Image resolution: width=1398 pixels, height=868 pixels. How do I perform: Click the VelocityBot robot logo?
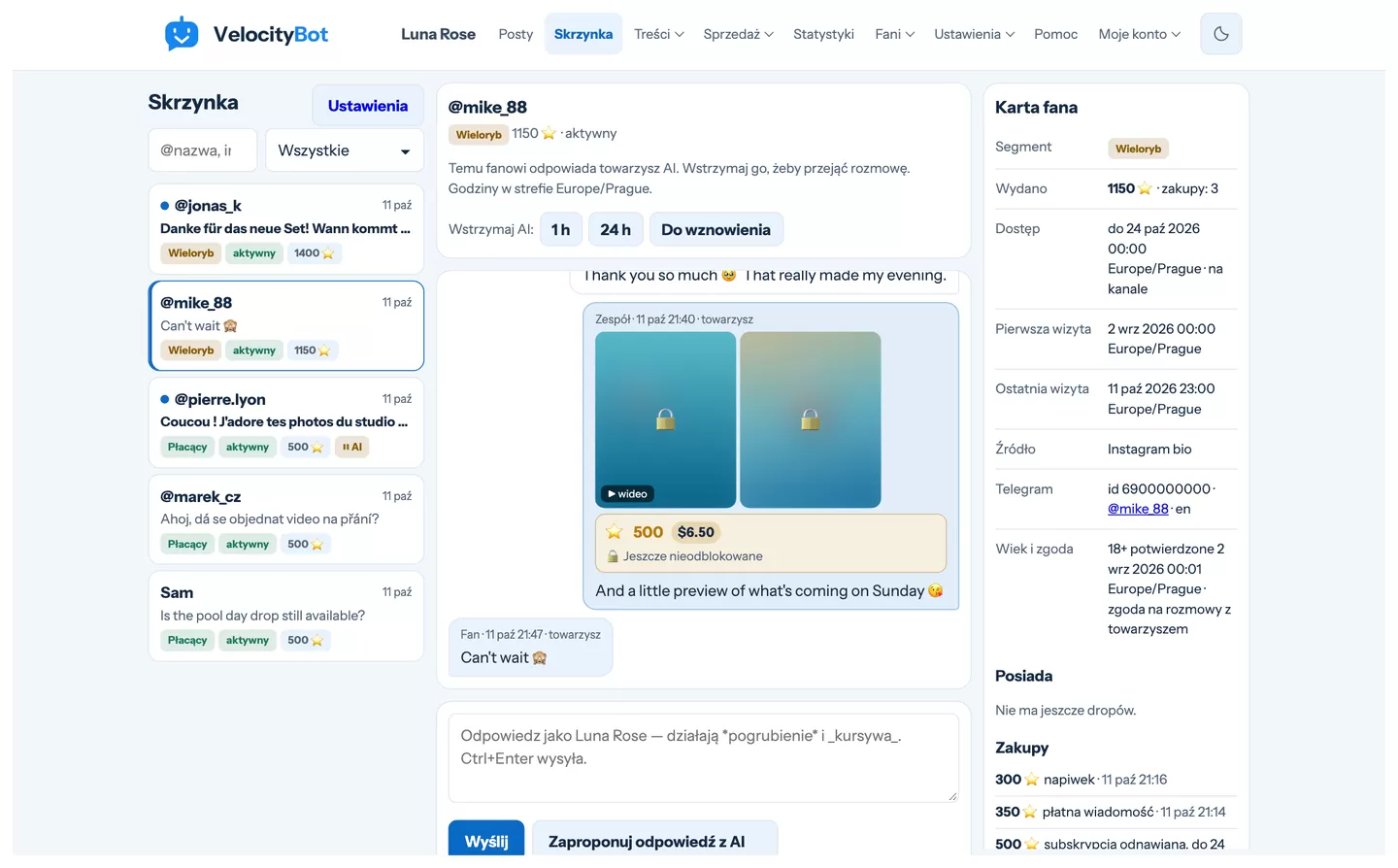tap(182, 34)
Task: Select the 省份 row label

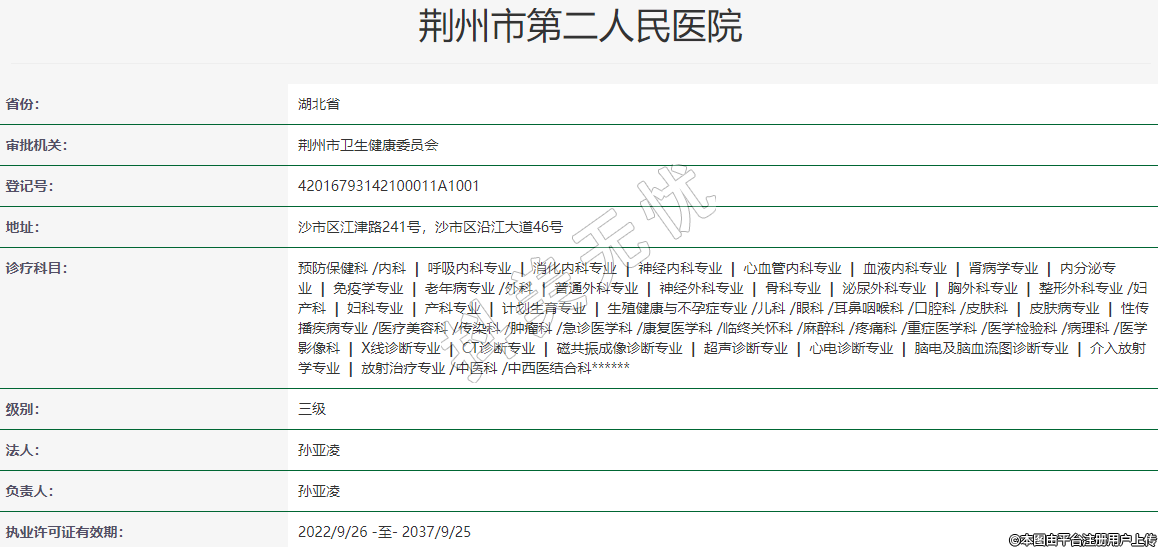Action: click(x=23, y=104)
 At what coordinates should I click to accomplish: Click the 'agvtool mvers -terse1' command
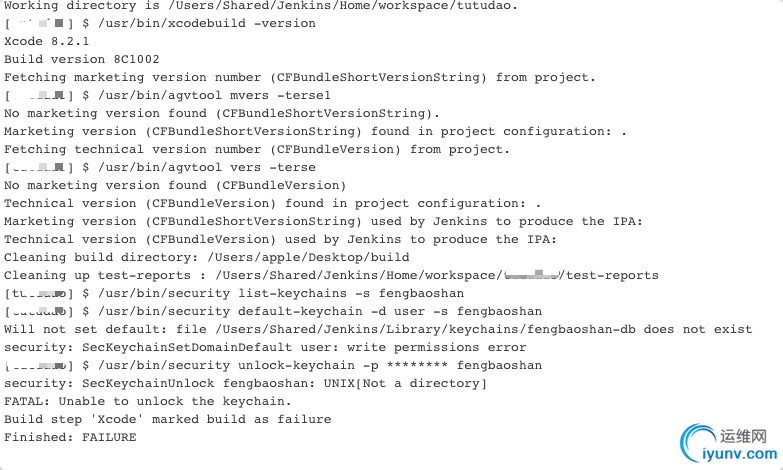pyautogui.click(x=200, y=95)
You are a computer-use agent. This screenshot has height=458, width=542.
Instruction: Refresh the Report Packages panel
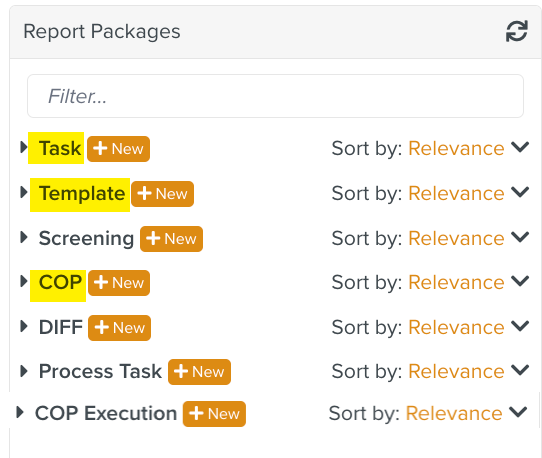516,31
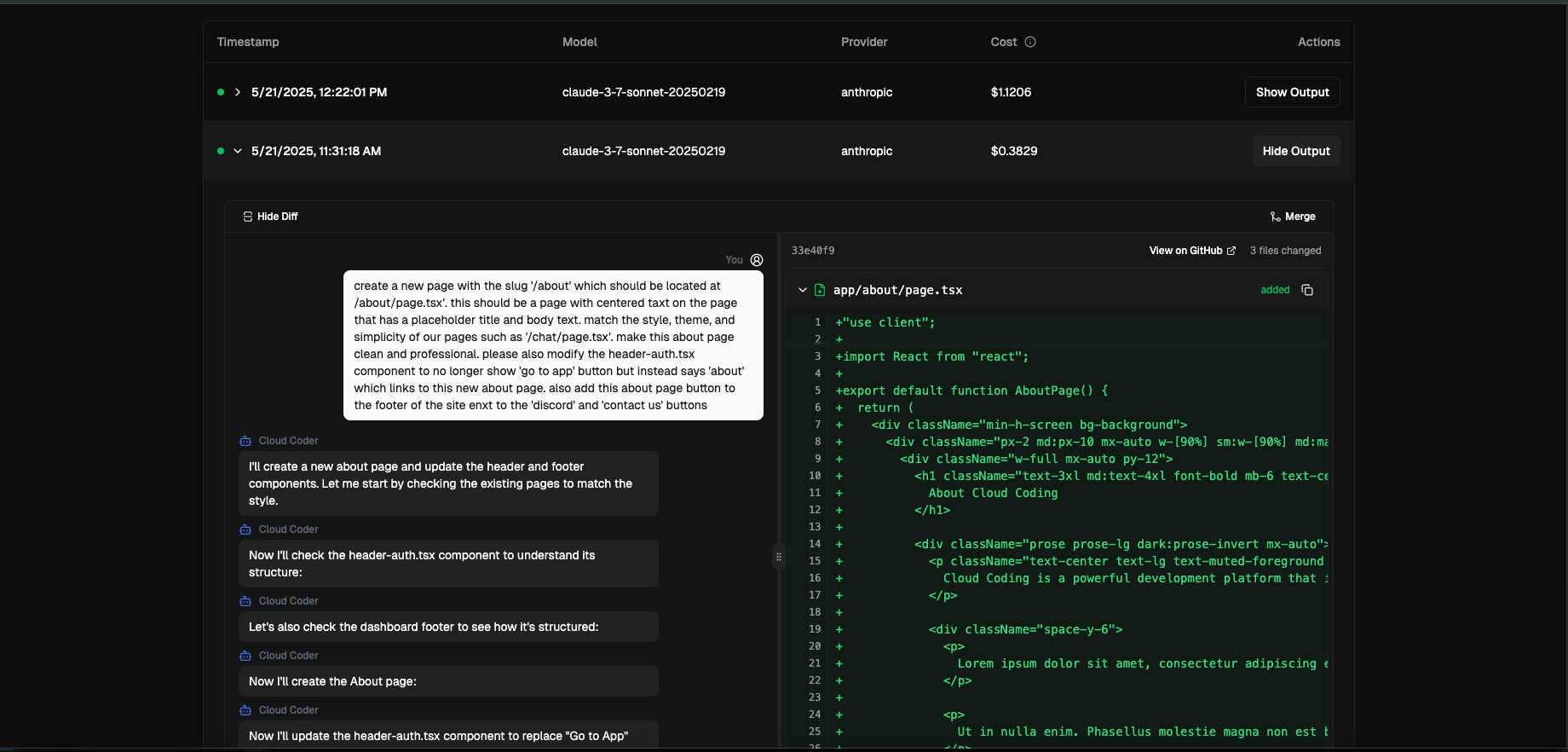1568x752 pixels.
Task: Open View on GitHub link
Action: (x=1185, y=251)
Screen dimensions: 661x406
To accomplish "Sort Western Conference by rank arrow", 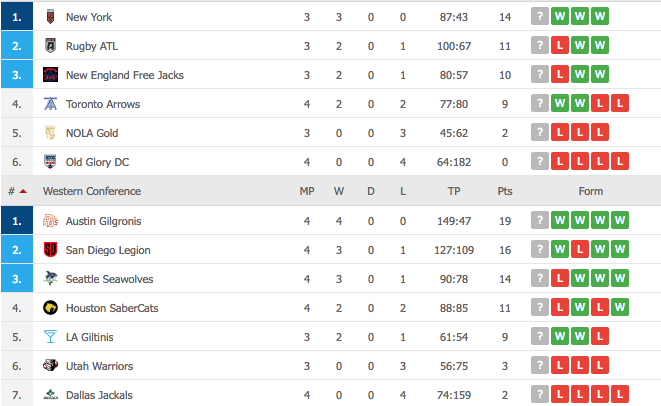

○ ○ ○

_Problem details_:
Keep the pictures out and write out the records exactly.

_Finished exercise_:
Image resolution: width=1398 pixels, height=868 pixels. How do I perform: Click the VelocityBot robot logo?
tap(182, 34)
Task: Select the 省份 row label

Action: click(x=23, y=104)
 At what coordinates should I click to accomplish: Click the 'agvtool mvers -terse1' command
pyautogui.click(x=200, y=95)
You are a computer-use agent. This screenshot has height=458, width=542.
Instruction: Refresh the Report Packages panel
516,31
1568x752 pixels.
Task: Open View on GitHub link
Action: (x=1185, y=251)
Screen dimensions: 661x406
To accomplish "Sort Western Conference by rank arrow", 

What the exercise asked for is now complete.